--- Work request ---
Would you retype the listing below exactly as given?

Segment Start: Input data

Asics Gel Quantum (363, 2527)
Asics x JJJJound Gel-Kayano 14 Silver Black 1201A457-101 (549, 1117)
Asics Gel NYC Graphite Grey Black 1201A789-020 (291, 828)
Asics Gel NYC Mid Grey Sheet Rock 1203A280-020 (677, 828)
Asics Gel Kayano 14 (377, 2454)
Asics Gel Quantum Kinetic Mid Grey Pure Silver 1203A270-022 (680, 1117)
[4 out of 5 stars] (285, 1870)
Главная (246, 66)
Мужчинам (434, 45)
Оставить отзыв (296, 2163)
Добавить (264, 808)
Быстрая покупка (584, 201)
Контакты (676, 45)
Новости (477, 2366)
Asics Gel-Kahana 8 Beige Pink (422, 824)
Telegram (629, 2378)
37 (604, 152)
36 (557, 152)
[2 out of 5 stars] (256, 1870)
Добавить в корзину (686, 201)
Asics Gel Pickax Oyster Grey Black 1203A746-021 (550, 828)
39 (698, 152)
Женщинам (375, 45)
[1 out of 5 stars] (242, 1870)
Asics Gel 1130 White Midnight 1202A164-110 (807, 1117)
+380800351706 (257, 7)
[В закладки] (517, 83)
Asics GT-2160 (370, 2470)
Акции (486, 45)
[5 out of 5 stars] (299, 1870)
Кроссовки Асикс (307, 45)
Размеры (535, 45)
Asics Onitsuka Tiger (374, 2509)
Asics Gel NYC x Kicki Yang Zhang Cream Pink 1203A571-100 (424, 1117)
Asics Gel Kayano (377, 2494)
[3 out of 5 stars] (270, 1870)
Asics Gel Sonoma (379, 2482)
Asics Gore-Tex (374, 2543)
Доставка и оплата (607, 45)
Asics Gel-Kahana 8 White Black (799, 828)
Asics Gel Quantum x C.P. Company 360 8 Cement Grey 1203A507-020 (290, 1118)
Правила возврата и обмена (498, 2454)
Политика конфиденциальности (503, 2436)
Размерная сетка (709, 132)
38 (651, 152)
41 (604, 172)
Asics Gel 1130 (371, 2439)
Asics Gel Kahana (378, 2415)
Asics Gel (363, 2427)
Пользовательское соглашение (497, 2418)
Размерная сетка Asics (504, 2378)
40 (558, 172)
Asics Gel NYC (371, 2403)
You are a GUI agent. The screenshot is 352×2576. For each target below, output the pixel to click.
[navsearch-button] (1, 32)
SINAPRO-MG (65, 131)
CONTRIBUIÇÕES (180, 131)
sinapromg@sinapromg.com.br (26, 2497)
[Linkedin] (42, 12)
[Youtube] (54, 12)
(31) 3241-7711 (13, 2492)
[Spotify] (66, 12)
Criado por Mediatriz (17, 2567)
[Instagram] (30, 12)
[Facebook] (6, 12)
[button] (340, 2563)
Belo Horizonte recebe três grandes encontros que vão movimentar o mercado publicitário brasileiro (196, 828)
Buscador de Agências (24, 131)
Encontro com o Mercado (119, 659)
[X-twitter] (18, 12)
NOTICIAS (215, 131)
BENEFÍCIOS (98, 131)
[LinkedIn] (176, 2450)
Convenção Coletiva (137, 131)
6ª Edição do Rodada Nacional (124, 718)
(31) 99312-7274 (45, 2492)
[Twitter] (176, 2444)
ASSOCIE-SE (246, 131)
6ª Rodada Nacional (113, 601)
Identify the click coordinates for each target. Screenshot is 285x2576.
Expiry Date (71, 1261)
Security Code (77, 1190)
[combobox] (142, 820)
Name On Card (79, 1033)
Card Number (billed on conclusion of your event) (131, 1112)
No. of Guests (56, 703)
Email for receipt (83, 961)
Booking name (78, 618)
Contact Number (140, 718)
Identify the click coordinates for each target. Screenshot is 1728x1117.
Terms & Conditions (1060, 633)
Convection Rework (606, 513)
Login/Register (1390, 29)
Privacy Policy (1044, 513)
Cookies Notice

Segment End: Input data

--- Response box ---
Asics Gel Quantum (363, 2527)
Asics x JJJJound Gel-Kayano 14 Silver Black 1201A457-101 (549, 1117)
Asics Gel NYC Graphite Grey Black 1201A789-020 (291, 828)
Asics Gel NYC Mid Grey Sheet Rock 1203A280-020 (677, 828)
Asics Gel Kayano 14 (377, 2454)
Asics Gel Quantum Kinetic Mid Grey Pure Silver 1203A270-022 (680, 1117)
[4 out of 5 stars] (285, 1870)
Главная (246, 66)
Мужчинам (434, 45)
Оставить отзыв (296, 2163)
Добавить (264, 808)
Быстрая покупка (584, 201)
Контакты (676, 45)
Новости (477, 2366)
Asics Gel-Kahana 8 Beige Pink (422, 824)
Telegram (629, 2378)
37 (604, 152)
36 (557, 152)
[2 out of 5 stars] (256, 1870)
Добавить в корзину (686, 201)
Asics Gel Pickax Oyster Grey Black 1203A746-021 (550, 828)
39 (698, 152)
Женщинам (375, 45)
[1 out of 5 stars] (242, 1870)
Asics Gel 1130 White Midnight 1202A164-110 (807, 1117)
+380800351706 (257, 7)
[В закладки] (517, 83)
Asics GT-2160 (370, 2470)
Акции (486, 45)
[5 out of 5 stars] (299, 1870)
Кроссовки Асикс (307, 45)
Размеры (535, 45)
Asics Onitsuka Tiger (374, 2509)
Asics Gel NYC x Kicki Yang Zhang Cream Pink 1203A571-100 (424, 1117)
Asics Gel Kayano (377, 2494)
[3 out of 5 stars] (270, 1870)
Asics Gel Sonoma (379, 2482)
Asics Gore-Tex (374, 2543)
Доставка и оплата (607, 45)
Asics Gel-Kahana 8 White Black (799, 828)
Asics Gel Quantum x C.P. Company 360 8 Cement Grey 1203A507-020 (290, 1118)
Правила возврата и обмена (498, 2454)
Политика конфиденциальности (503, 2436)
Размерная сетка (709, 132)
38 (651, 152)
41 (604, 172)
Asics Gel 1130 (371, 2439)
Asics Gel Kahana (378, 2415)
Asics Gel (363, 2427)
Пользовательское соглашение (497, 2418)
Размерная сетка Asics (504, 2378)
40 (558, 172)
Asics Gel NYC (371, 2403)
You are a GUI agent. The screenshot is 352×2576. For each target below, output the pixel to click.
[navsearch-button] (1, 32)
SINAPRO-MG (65, 131)
CONTRIBUIÇÕES (180, 131)
sinapromg@sinapromg.com.br (26, 2497)
[Linkedin] (42, 12)
[Youtube] (54, 12)
(31) 3241-7711 (13, 2492)
[Spotify] (66, 12)
Criado por Mediatriz (17, 2567)
[Instagram] (30, 12)
[Facebook] (6, 12)
[button] (340, 2563)
Belo Horizonte recebe três grandes encontros que vão movimentar o mercado publicitário brasileiro (196, 828)
Buscador de Agências (24, 131)
Encontro com o Mercado (119, 659)
[X-twitter] (18, 12)
NOTICIAS (215, 131)
BENEFÍCIOS (98, 131)
[LinkedIn] (176, 2450)
Convenção Coletiva (137, 131)
6ª Edição do Rodada Nacional (124, 718)
(31) 99312-7274 (45, 2492)
[Twitter] (176, 2444)
ASSOCIE-SE (246, 131)
6ª Rodada Nacional (113, 601)
Identify the click coordinates for each target. Screenshot is 285x2576.
Expiry Date (71, 1261)
Security Code (77, 1190)
[combobox] (142, 820)
Name On Card (79, 1033)
Card Number (billed on conclusion of your event) (131, 1112)
No. of Guests (56, 703)
Email for receipt (83, 961)
Booking name (78, 618)
Contact Number (140, 718)
Identify the click coordinates for each target. Screenshot is 1728x1117.
Terms & Conditions (1060, 633)
Convection Rework (606, 513)
Login/Register (1390, 29)
Privacy Policy (1044, 513)
Cookies Notice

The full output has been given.